» Task goal:
Scan the data below and report how many lines include the word "pyautogui". Nothing else is wanted.

» The data:
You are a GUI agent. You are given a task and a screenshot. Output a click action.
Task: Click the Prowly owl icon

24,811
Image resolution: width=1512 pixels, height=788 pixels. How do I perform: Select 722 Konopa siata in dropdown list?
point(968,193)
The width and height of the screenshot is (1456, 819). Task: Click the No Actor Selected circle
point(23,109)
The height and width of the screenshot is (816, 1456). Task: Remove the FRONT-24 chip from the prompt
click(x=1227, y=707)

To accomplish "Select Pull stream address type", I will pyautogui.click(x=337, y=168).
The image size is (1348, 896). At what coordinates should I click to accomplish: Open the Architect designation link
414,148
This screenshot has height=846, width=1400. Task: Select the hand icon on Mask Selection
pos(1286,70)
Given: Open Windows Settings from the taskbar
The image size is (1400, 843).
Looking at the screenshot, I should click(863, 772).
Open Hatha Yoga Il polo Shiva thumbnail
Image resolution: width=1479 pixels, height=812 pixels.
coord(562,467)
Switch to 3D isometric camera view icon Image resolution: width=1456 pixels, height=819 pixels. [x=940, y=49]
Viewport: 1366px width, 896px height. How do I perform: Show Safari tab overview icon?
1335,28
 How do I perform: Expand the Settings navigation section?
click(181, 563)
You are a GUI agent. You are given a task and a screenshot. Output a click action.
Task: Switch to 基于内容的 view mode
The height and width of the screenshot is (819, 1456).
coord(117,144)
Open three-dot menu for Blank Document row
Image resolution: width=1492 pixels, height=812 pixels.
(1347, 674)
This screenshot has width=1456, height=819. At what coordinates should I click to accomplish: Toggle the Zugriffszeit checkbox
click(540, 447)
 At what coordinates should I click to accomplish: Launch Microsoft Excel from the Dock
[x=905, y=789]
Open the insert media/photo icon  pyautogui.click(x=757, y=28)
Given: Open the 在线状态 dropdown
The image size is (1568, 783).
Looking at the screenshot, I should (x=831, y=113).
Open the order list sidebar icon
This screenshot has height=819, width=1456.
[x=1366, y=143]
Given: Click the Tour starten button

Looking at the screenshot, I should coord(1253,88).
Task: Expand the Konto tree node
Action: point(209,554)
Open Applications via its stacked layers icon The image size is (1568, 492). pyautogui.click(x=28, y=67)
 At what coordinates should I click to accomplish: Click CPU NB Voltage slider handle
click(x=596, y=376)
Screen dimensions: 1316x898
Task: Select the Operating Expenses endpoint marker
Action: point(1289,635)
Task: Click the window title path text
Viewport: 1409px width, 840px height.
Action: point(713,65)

» Answer for this exercise:
3